Convert the lines starting with the line that contains "Image resolution: width=1053" and going on through the line that contains "(x=767, y=876)" into a two-column CSV headed instruction and coordinates, each row holding one text under instruction and its answer under coordinates. Put every field in quotes, turn line breaks into spaces, and leave the pictures out.

Working data:
# # # #
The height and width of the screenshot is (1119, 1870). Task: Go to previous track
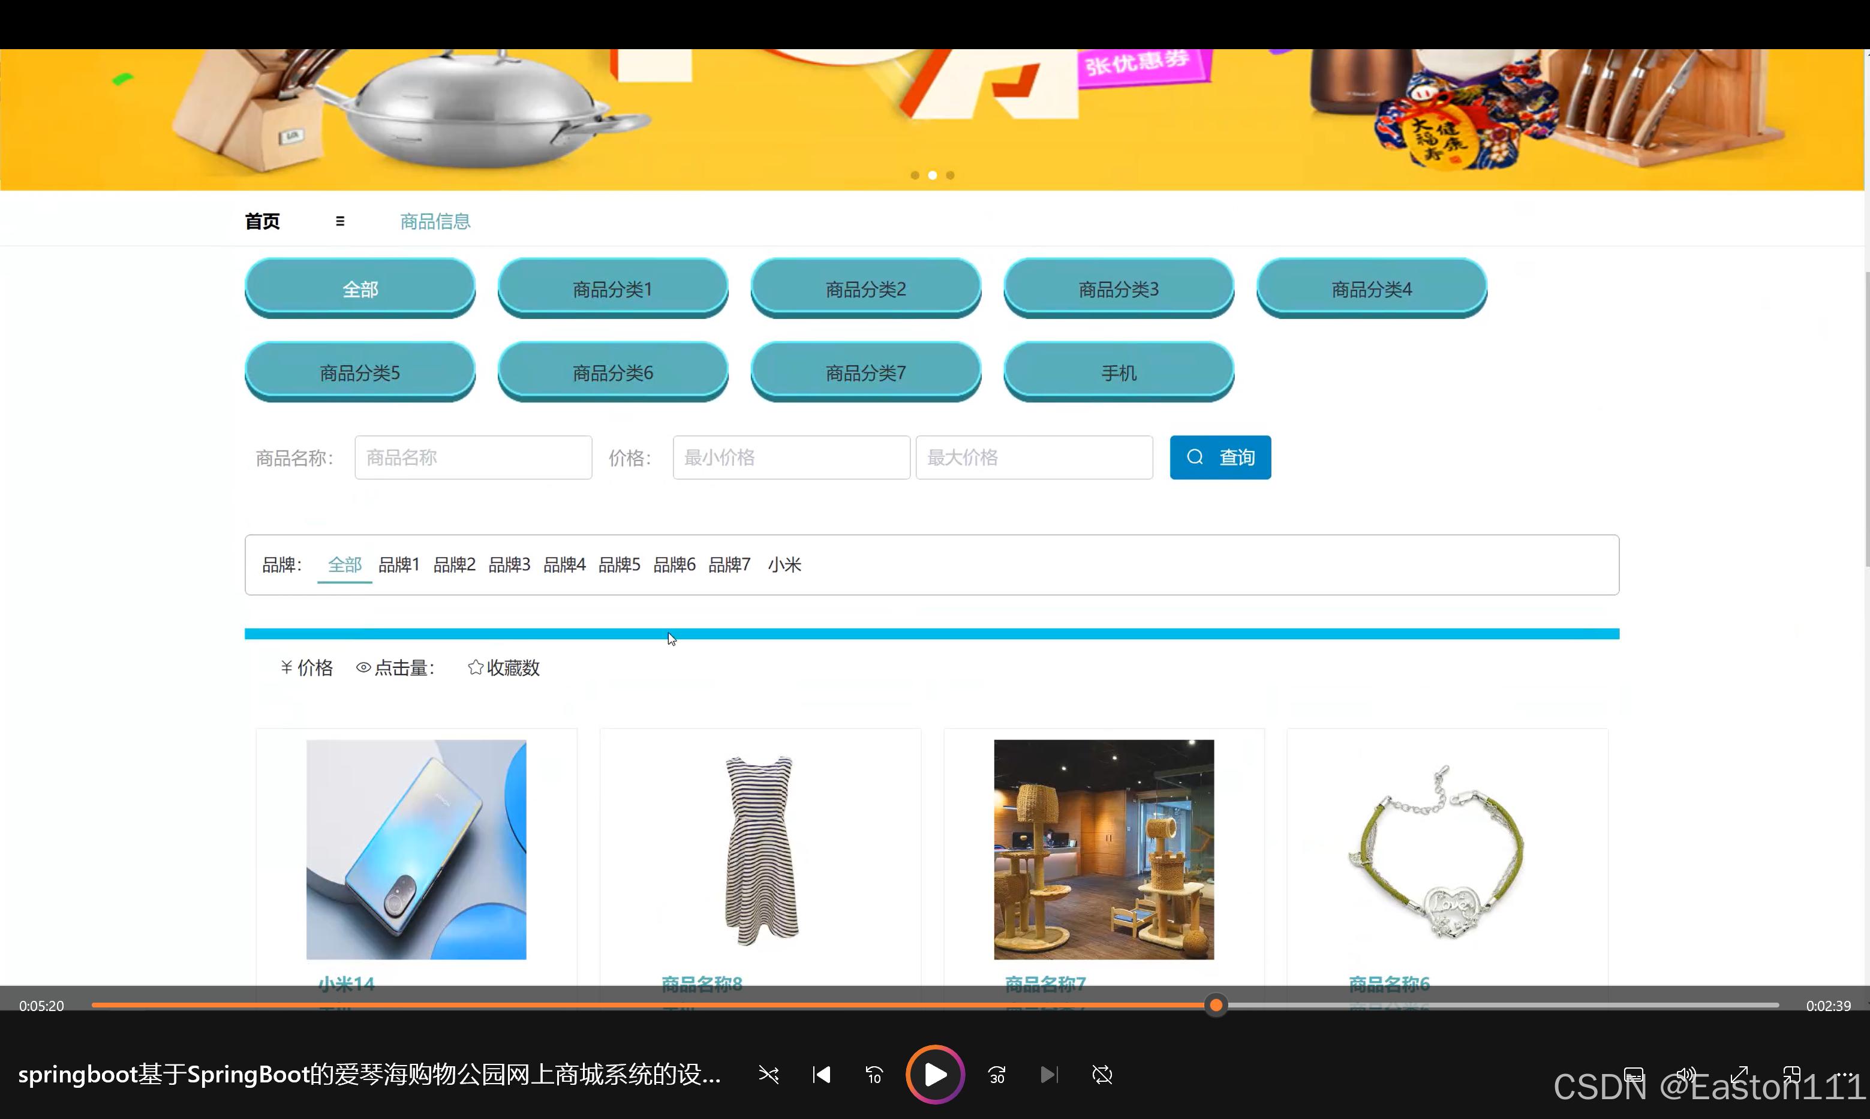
# # # #
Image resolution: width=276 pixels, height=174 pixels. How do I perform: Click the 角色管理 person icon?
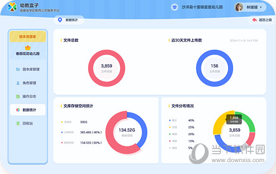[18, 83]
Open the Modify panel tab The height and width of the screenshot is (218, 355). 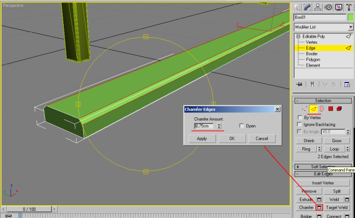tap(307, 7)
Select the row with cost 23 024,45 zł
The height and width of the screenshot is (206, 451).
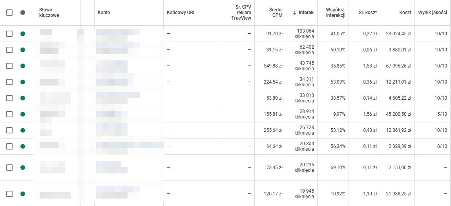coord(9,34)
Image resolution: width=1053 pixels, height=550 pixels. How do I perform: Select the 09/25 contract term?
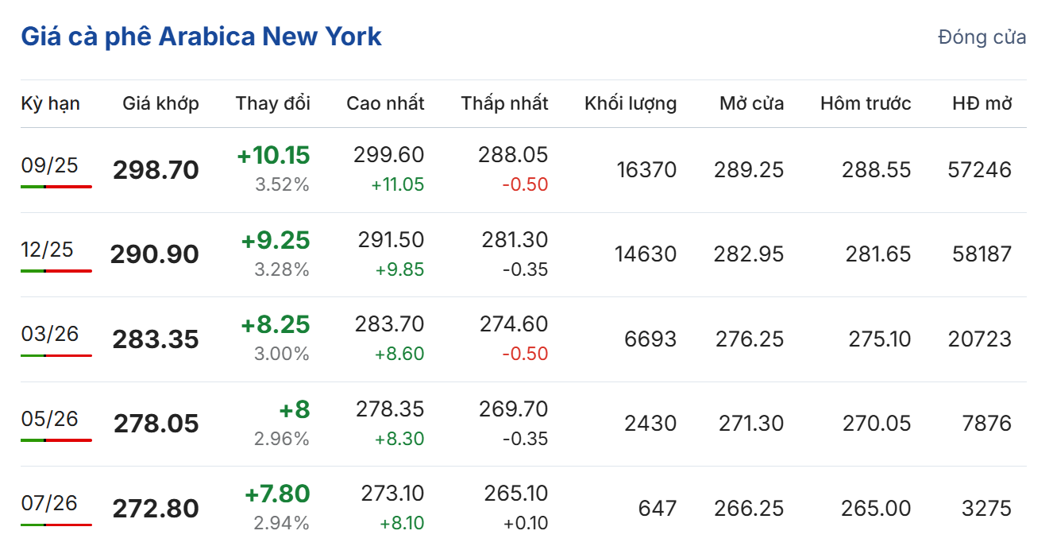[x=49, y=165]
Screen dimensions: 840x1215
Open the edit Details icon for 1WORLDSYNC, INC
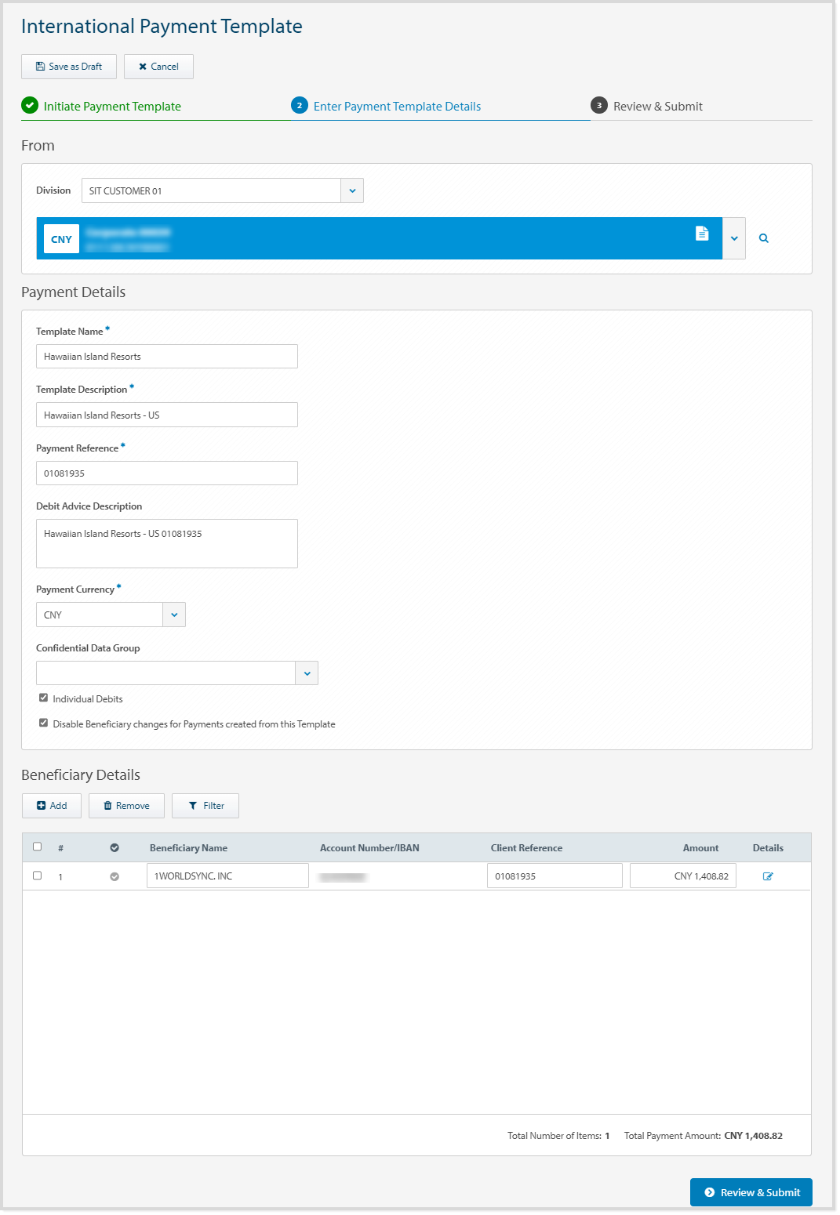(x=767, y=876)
# # # #
Written solution:
instruction,coordinates
"Image resolution: width=1053 pixels, height=550 pixels. How do I perform: Select the 09/25 contract term?","[x=49, y=165]"
"Screen dimensions: 840x1215 Open the edit Details icon for 1WORLDSYNC, INC","(x=767, y=876)"